Doctors can be pretty superficial when they train people who have been just diagnosed with diabetes. One very useful thing that your friend can do is train himself to assess the amount of carbs he's eating, this way: putting all the stuff he's going to eat for a meal together, "guestimating" how many units of insulin that corresponds to, then actually calculating it (by looking at the pack or looking up resources over the internet). In a few months this training will allow him to look at *anything* and just know right on the spot how much he needs to inject for it. Another very useful thing is learning how to recognise the symptoms of both excessive and insufficient blood sugar - when I'm too high I get irritable and my stomach gets upset, when I'm too low my pressure drops, I feel anxious and I crave sweets (up until the point I tremble and start proper freaking out)
refuse to make him smoke until he's got his food carb counted - you don't want to police him of course, but he should not make you responsible for his wellbeing if he "can't be bothered". It's a very irresponsible attitude.

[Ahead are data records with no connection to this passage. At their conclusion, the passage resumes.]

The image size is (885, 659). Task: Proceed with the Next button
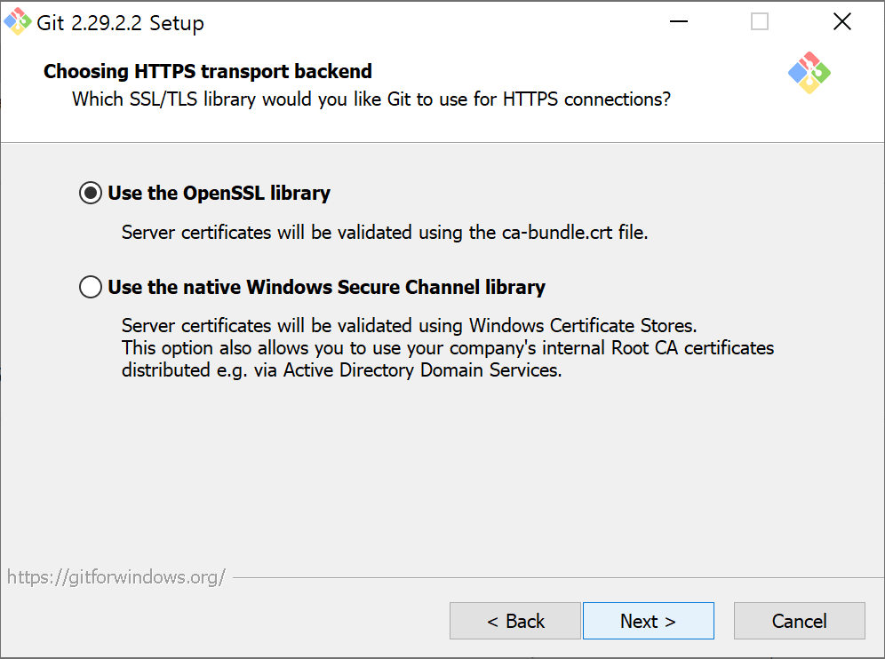tap(649, 621)
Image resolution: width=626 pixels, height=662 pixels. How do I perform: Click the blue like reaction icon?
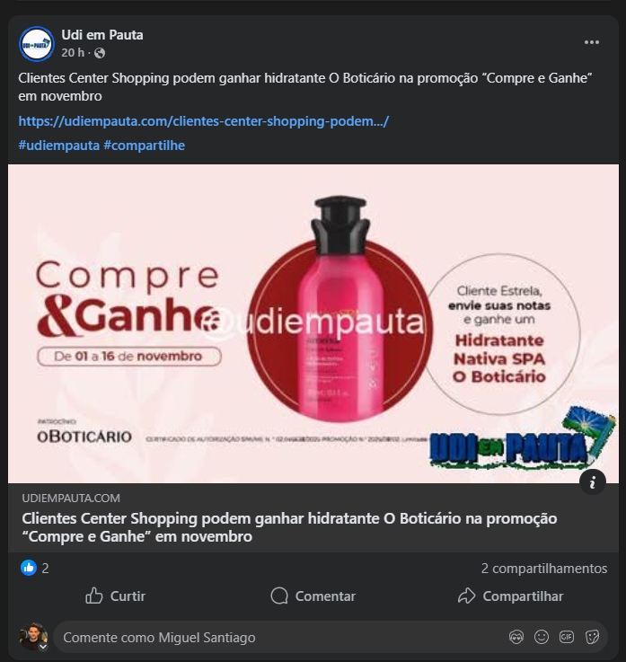[x=29, y=568]
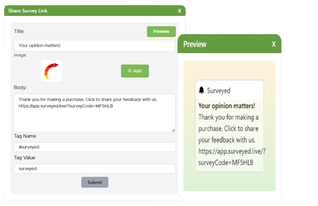Close the Preview panel
Screen dimensions: 318x206
point(273,44)
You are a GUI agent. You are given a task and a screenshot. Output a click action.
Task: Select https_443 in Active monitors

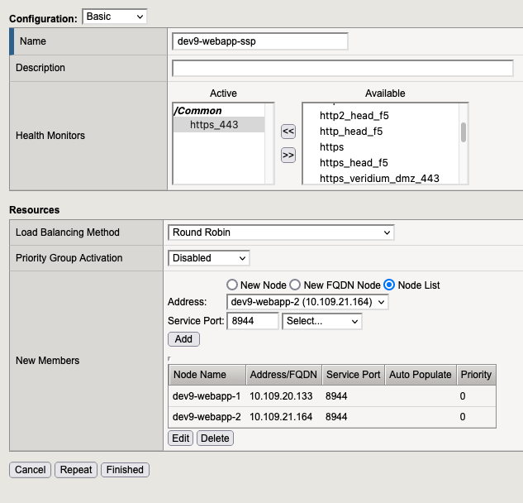(213, 125)
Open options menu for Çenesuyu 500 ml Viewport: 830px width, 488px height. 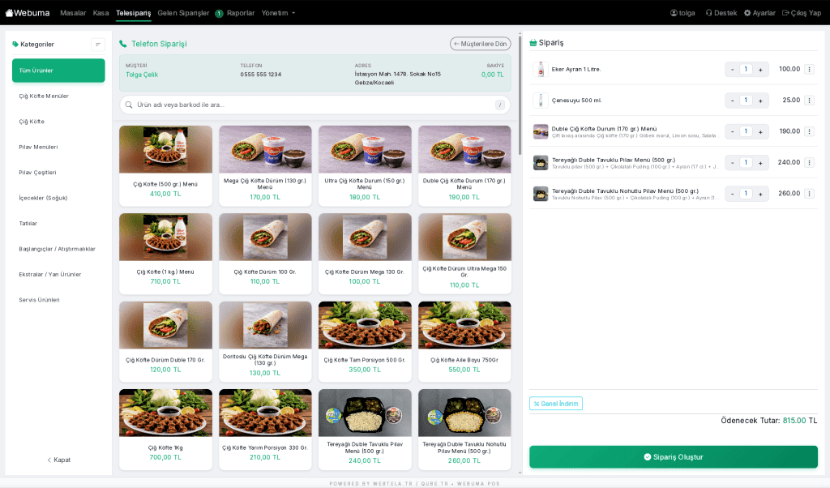809,101
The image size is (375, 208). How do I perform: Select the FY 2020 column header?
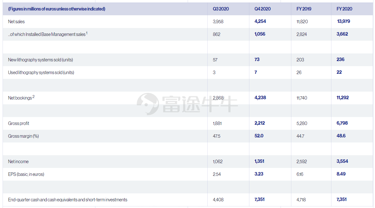[x=344, y=9]
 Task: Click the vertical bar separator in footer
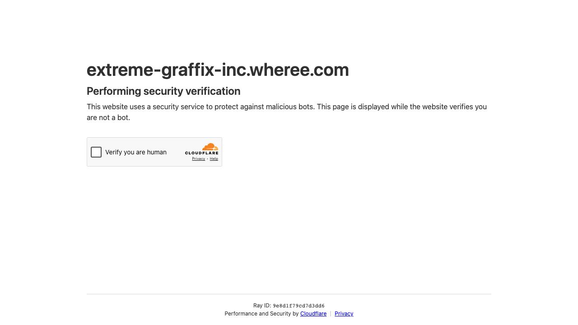click(331, 314)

After 5 and 1/2 years with the disease I can confidently tell you that the doctors and diabetic nurses contradict one another and say a lot of shit that doesn't make much sense. Diabetes is not an exact science. He shouldn't avoid sugar or carbohydrates, it's literally impossible (also, he would probably die) - but he needs to inject the right amount of insulin for *any carbohydrates he eats*, or he risks getting gastroparesis (a horrible neurodegenerative complication that makes your stomach stop digesting, and they'll fit him a feeding tube for him to eat every single time), blindness (sudden, not a bit at a time, the retina detatches and you're fucked), kidney failure (they'll regularly have to clean up your blood through a machine, it's called dialysis and it's extremely unpleasant), amputation of the feet, and more. He absolutely needs to get it sorted.

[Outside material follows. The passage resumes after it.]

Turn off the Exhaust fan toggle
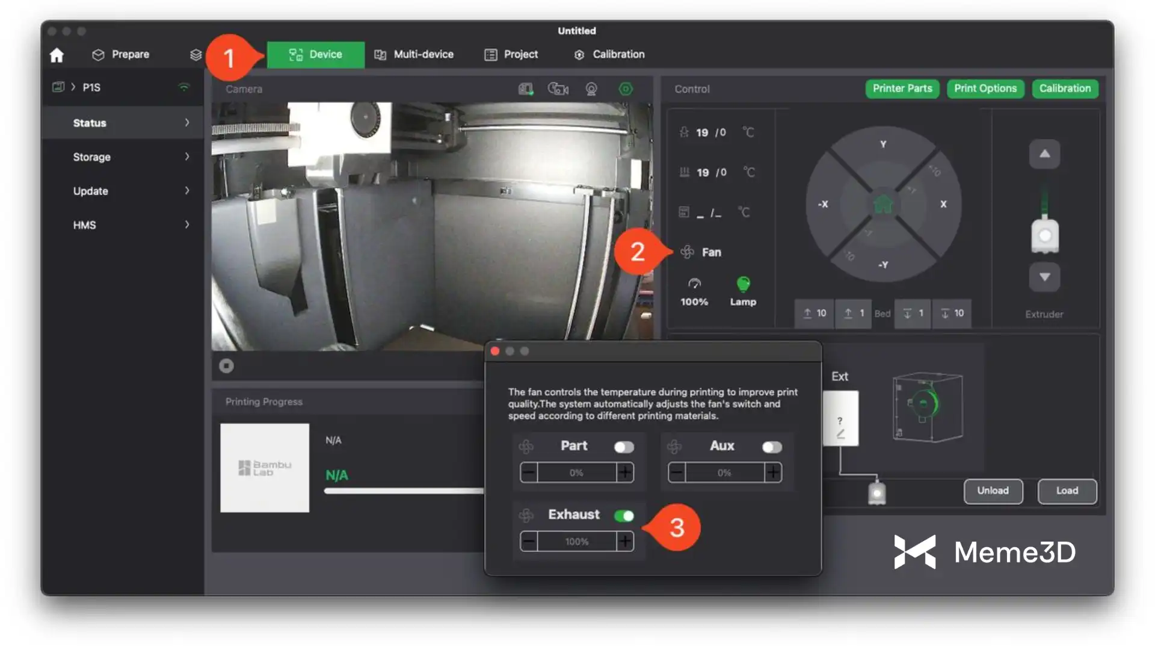The height and width of the screenshot is (650, 1155). [x=624, y=516]
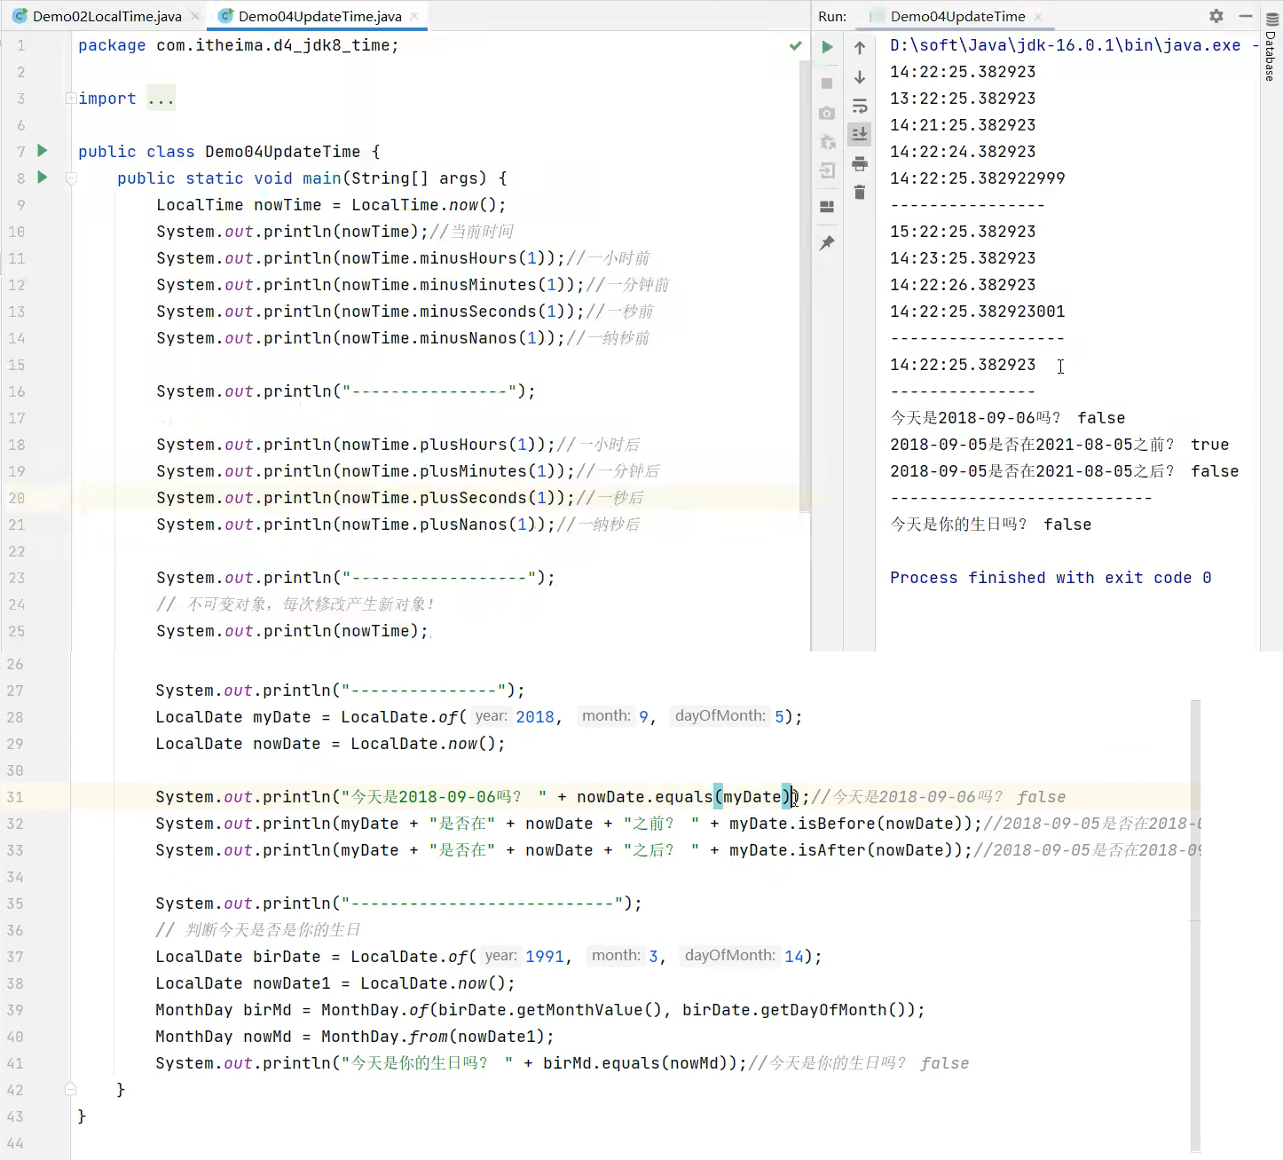
Task: Click the Restore Layout icon in Run panel
Action: pyautogui.click(x=827, y=207)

Probably, after two years, you wouldn't. The trouble for a diabetic is not the injections, it's mainly psychological - people not understanding your situation or looking at him weird when he injects, having to jump through hoops in order to obtain medication, or even just the thought of no longer being independent from "the system". Give your mate all the support you can, but he absolutely needs to pull his head out of his arse before he ruins his life and face his problem. Diabetes won't go away just because he throws temper tantrums. Suggest to him to get on a diabetic forum, that helps really really much.
Best of luck to your friend, dude.
Posted 22 March 2012 - 07:43 PM
(I hope nobody has already posted this, if so, sorry!).
Edit #1: Whoops! Screwed that one up nicely. Having a look for the right one now.
Edit #2: Here is the actual full article: http://goo.gl/PvyuT
What a way to do a first post.
This post has been edited by bogcotton: 22 March 2012 - 07:52 PM
Posted 22 March 2012 - 08:02 PM
So this article could explain why.
Posted 22 March 2012 - 09:08 PM
I allways get thirsty when smkoing and drink way more stooned.
that's because it lowers your pressure. Being thirsty is no evidence of kidney damage. Eating sugar, fat or salt makes you thirsty, but I have never heard of that being bad for the kidneys (if you do it in moderation, of course).
Posted 23 March 2012 - 01:56 PM
So this article could explain why.
I think that's just you being well controlled and having low blood sugar a lot. It's pretty well the same thing as non-diabetics getting the munchies, which is probably something to do with smoking triggering insulin release or something and could be taken as evidence for smoking being good for diabetics.
Posted 23 March 2012 - 02:47 PM
So this article could explain why.
I'm the same. But I find that all I need is a *little* something sweet immediately after smoking and a pint of water. I avoid smoking on an empty stomach. Sativas seem to affect blood sugar more than Indicas.